US Lifts Restrictions on Ukraine’s Azov Brigade

(NewsWorthy.news) – The US State Department confirmed on June 10 that it is lifting restrictions on aid to Ukraine’s controversial Azov Brigade, which now has access to weapons provided by the US as well as the training given by US military personnel. The ultra-nationalist group was founded by volunteers in 2014 in a climate of increasing tensions between Kyiv and Moscow. Commentators suggested when the group was formed that the far-right group’s presence could threaten long-term security in Ukraine.

The US had previously cited concerns about the “Neo-Nazi” ideology of some of the Azov Battalion’s founding members as its reason for banning the provision of weapons and training to the unit. The US State Department said it had thoroughly reviewed the decision and found no evidence of human rights abuses carried out by the Azov Brigade, which has been absorbed into the Ukrainian National Guard.

Supposed denazification has long been used by the Kremlin to attempt to justify its invasion of Ukraine. The Russian-backed separatists in Donbas, however, have a history of antisemitic remarks; in 2015 the then-leader of the Donetsk People’s Republic, Alexander Zakharchenko, called the pro-Western leaders of Ukraine “miserable representatives of the great Jewish people”. In October 2023, Jews traveling from Tel Aviv were greeted by a mob shouting antisemitic slogans in Makhachkala airport, Dagestan.

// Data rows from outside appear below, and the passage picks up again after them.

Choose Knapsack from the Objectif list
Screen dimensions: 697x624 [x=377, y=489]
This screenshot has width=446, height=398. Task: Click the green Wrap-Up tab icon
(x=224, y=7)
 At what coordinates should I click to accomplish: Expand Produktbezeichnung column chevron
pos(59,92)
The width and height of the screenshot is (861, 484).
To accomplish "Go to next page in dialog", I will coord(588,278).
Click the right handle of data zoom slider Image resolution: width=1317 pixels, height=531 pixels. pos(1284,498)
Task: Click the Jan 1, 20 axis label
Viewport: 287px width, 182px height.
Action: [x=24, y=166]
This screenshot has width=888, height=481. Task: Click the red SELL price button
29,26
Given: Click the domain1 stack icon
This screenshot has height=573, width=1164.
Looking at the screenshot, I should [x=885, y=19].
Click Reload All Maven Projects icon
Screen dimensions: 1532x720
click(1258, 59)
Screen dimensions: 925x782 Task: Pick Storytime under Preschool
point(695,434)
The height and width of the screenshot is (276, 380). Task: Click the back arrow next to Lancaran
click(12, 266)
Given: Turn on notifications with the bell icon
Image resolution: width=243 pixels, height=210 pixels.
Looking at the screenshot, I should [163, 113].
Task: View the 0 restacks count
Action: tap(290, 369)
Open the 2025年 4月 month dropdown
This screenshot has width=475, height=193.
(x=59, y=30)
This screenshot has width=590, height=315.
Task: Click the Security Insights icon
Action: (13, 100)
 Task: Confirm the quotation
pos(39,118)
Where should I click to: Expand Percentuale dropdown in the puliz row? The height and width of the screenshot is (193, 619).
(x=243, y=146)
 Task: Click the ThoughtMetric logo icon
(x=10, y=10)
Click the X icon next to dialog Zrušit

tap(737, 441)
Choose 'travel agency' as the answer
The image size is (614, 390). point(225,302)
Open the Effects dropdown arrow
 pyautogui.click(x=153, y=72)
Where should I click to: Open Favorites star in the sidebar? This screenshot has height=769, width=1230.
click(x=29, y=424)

Though Nazi-associated symbols on the Azov Brigade’s banners have attracted attention, the ultra-nationalist ideology of Ukraine’s controversial militia is largely inspired by the ideals of Stepan Bandera, who led Ukrainian Nationalists in WWII. The Ukrainian Insurgent Army fought both Nazis and Soviets, but collaborated with the Third Reich when it suited its agenda. The group tortured and murdered 100,000 Poles in the 1943 Volhynia Massacre. Ukrainian President Volodymyr Zelenskyy commemorated the tragedy with his Polish counterpart in July 2023.

Bandera has still been praised by many as a “hero” in Ukraine, and by 2009 there were 30 monuments to him in the west of the country. Bandera also inspired the Right Sector, a coalition of Russian nationalist groups. Right Sector leader Dmytro Yarosh was strongly rumored in 2021 to have been appointed adviser to Ukraine’s armed forces, but Ukraine’s then-Commander-in-Chief Valery Zaluzhny did not admit to Kyiv’s alleged collaboration with Yarosh.

News on Yarosh and Right Sector since the 2022 invasion has been scarce compared to the widely publicized Azov Brigade, whose significant role in the conflict highlights the difficulties Zelenskyy would face during peacetime in keeping far-right militia under control.